How to track Amundsen user metric

After you have deployed Amundsen into production, you want to track how user interacts with Amundsen for various reasons.

The easier way is to leverage Google Analytics for basic user tracking. You could first get the analytics token for your domain and put it as the frontend config

Besides implementing Google Analytics, we provide a way called action_logging to do fine grained user action tracking. The action_logging is a decorator to allow you to integrate user info and pipe it to your inhouse event tracking system(e.g Kafka).

You need to put the custom method into entry_points following this example.

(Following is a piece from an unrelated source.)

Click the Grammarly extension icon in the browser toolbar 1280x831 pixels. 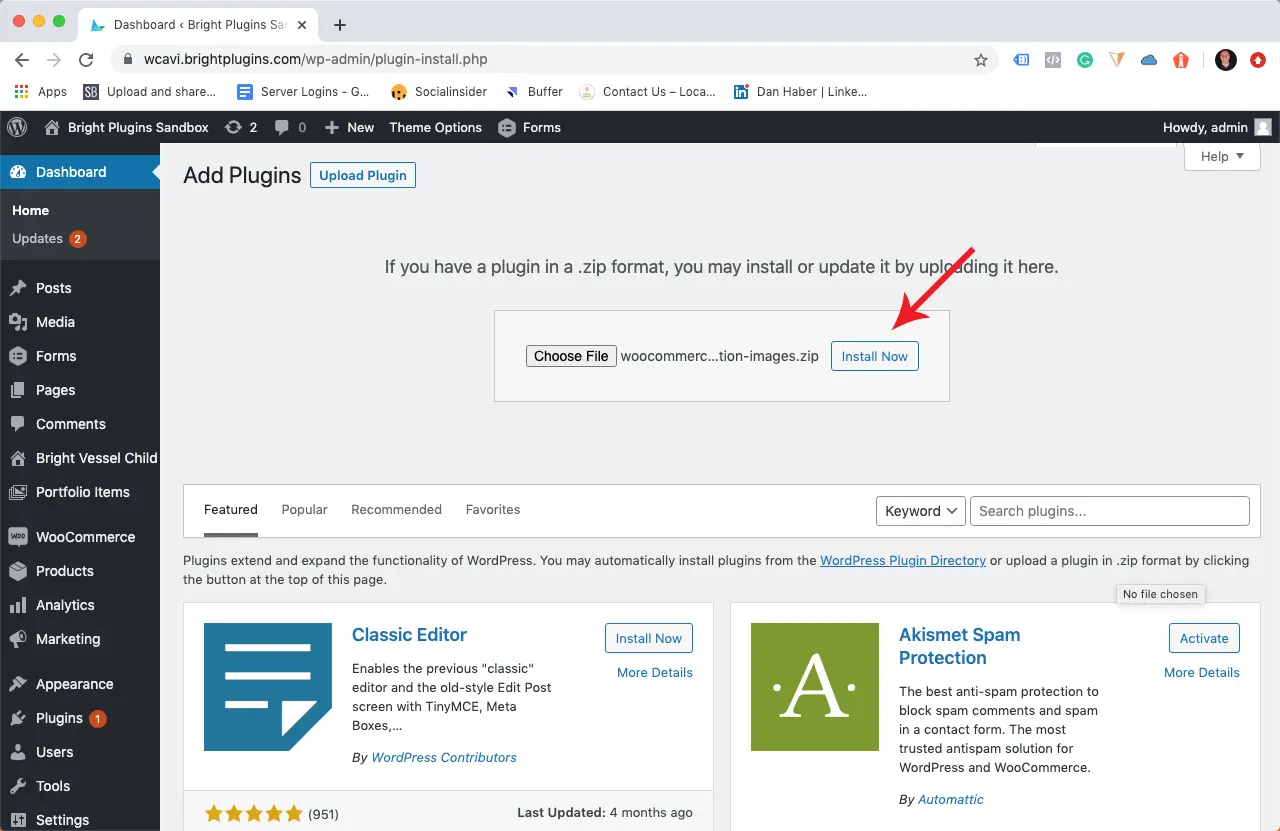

And here is the IDL proto we used at Lyft to send the event message:

message UserAction {
    // Sending host name
    google.protobuf.StringValue host_name = 1;
    // start time in epoch ms
    google.protobuf.Int64Value start_epoch_ms = 2;
    // end time in epoch ms
    google.protobuf.Int64Value end_epoch_ms = 3;
    // json array contains positional arguments
    common.LongString pos_args_json = 4;
    // json object contains key word arguments
    common.LongString keyword_args_json = 5;
    // json object contains output of command
    common.LongString output = 6;
    // an error message or exception stacktrace
    common.LongString error = 7;
    // `user`
    google.protobuf.StringValue user = 8;
}

It matches the action log model defined in here.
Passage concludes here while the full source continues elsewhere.